103 Hüseyin Hüsamettin Abdizade, Amasya Tarihi, (haz. Ali Yılmaz, M. Akkuş), Ankara 1986, I, s. 226.
104 Yücer, age., s. 302.
105 Mehmet Tahir, age., I.18a, Kasım Kufralı, Nakşibendiliğin ve Yayılışı, (Basılmamış Doktora Tezi) İst. Üniv.
Türkiyat Enstitüsü, İst. 1949, no.337.
106 Muslu, age., II, 453; Şimşek, age., s. 136,155.
107 Kuddûsî, Dîvân (Külliyat), s. 20.
108 Kuddûsî, Dîvân (İE), s. 285.
109 Bk. Aykut, age., s. 102; Uludağ, agm., s. 316; Kuyumcu, age., s. 36; Evliyalar Ansiklopedisi, s. 248.
110 Kuddûsî, Dîvân, (İE), s. 388.
111 Bulgaristan’ın Dobruca bölgesinde tepeleri ve havzalarıyla meşhur olan bir yerdedir. 1809 ve 1829’da Rus
saldırılarına karşı koyan bir kentdir. 1877-1878 savaşlarında Rus’ların eline geçti. 1898 Berlin Antlaşması ile
bugünkü sınırları çizilen Bulgaristan’ın içinde kalan bir şehirdir. Diğer adı da Kolarovgrad’dır. (Bk. Yeni Kültür
Ansiklopedisi, Morpa Kültür Yayınları, İstanbul ts.)

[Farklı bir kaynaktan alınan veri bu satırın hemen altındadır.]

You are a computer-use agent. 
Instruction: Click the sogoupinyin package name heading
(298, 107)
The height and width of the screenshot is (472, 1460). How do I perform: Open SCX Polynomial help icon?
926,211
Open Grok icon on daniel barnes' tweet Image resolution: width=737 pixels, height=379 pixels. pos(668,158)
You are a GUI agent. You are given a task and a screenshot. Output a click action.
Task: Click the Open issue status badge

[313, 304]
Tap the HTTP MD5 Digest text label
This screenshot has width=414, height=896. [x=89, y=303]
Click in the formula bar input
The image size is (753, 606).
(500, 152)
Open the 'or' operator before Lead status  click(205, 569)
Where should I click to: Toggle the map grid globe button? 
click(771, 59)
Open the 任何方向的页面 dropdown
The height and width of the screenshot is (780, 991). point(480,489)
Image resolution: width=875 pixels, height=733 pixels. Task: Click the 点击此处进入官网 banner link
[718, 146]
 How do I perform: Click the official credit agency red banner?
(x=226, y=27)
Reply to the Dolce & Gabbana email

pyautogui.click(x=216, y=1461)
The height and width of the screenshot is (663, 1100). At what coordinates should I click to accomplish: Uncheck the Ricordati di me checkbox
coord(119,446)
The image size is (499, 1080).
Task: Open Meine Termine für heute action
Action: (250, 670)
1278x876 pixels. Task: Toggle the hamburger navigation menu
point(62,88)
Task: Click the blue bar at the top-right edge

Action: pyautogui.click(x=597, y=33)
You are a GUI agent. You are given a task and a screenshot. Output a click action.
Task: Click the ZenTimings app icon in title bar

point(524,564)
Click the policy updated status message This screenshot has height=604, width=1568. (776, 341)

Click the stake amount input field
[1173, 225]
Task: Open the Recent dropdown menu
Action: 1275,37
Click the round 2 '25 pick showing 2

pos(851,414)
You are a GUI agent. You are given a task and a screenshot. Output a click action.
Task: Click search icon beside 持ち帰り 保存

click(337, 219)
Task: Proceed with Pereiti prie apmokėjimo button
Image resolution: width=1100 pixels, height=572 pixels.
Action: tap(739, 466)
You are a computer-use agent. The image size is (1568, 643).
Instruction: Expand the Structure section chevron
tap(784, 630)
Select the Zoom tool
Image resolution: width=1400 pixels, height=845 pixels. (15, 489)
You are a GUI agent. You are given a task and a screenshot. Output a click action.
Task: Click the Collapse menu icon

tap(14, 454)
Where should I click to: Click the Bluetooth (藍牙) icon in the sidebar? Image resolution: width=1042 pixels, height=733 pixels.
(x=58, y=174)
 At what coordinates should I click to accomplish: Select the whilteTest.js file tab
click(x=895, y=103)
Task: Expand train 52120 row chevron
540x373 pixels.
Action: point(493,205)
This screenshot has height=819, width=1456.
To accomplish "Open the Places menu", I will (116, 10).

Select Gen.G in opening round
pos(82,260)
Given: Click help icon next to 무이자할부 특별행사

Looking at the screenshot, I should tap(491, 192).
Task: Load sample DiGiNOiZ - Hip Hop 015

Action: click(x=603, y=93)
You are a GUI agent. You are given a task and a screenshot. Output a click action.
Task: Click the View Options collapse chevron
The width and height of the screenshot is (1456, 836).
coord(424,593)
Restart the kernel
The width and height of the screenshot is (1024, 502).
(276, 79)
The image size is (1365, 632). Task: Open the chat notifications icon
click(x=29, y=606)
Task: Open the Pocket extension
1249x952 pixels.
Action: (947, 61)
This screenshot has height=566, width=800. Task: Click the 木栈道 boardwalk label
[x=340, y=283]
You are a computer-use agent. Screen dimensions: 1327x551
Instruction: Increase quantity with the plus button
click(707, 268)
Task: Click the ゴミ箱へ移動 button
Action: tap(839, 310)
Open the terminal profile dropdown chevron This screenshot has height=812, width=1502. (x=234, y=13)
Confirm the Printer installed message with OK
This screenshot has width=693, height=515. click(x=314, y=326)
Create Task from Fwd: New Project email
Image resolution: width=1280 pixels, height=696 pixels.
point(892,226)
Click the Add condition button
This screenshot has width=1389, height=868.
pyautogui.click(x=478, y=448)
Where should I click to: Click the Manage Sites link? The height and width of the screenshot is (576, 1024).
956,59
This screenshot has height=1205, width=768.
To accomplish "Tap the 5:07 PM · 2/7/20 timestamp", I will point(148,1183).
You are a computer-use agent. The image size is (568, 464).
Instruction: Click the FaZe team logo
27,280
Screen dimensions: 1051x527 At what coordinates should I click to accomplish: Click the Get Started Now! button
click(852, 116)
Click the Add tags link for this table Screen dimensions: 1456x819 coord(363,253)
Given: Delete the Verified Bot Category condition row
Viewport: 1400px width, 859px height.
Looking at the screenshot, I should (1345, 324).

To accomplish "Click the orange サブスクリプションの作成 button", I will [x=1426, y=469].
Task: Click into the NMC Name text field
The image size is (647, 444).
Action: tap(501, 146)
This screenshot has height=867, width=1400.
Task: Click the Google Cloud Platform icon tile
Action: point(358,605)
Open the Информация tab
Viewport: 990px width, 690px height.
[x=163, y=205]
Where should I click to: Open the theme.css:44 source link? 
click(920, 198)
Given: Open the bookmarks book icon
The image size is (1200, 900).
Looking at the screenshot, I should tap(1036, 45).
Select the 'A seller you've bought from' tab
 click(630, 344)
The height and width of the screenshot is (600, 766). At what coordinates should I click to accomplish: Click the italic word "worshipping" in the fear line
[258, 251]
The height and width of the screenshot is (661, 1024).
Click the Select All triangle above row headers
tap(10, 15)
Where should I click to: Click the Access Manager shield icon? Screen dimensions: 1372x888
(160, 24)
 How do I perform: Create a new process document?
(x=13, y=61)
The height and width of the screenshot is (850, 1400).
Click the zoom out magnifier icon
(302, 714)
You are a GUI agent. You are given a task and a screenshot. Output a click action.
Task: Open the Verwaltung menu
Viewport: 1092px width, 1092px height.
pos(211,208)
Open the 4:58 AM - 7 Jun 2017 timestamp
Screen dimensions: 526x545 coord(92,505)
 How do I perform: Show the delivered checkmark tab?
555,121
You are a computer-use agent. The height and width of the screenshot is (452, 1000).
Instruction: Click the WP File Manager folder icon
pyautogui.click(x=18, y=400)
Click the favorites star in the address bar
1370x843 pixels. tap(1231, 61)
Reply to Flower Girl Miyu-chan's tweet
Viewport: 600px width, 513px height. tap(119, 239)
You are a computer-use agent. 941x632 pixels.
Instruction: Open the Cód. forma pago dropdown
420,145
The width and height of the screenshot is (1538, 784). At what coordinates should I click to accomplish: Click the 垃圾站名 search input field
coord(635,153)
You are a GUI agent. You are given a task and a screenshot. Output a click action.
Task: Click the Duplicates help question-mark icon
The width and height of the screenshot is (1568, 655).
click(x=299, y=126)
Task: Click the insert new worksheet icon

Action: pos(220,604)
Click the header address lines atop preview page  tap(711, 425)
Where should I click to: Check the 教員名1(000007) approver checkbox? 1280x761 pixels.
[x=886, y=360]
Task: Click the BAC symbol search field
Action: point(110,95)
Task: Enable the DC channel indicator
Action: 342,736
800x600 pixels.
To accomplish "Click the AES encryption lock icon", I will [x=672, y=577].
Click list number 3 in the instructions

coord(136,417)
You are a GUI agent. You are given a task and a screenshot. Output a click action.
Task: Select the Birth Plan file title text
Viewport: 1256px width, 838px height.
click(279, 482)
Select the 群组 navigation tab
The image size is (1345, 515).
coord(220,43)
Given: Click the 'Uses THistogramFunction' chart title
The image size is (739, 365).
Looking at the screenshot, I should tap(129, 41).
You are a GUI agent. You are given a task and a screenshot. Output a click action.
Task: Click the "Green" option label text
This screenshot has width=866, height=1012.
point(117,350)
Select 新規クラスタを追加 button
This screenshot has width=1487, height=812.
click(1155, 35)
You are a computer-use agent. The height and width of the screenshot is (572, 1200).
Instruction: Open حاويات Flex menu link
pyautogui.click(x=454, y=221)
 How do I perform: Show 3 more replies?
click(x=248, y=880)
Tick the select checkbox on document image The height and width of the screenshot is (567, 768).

112 Bk. Aykut, age., s. 102; Uludağ, agm., s. 316; Kuyumcu, age., s. 36; Evliyalar Ansiklopedisi, s. 248.
113 Kuddûsî, Dîvân, s. 162.
114 Kuddûsî, Nesâih-i Kuddûsî, vr. 203a.
115 Bk. Özmel, age., s. 27; Kuyumcu, Kuddûsî Dîvânı (önsöz), s. 36.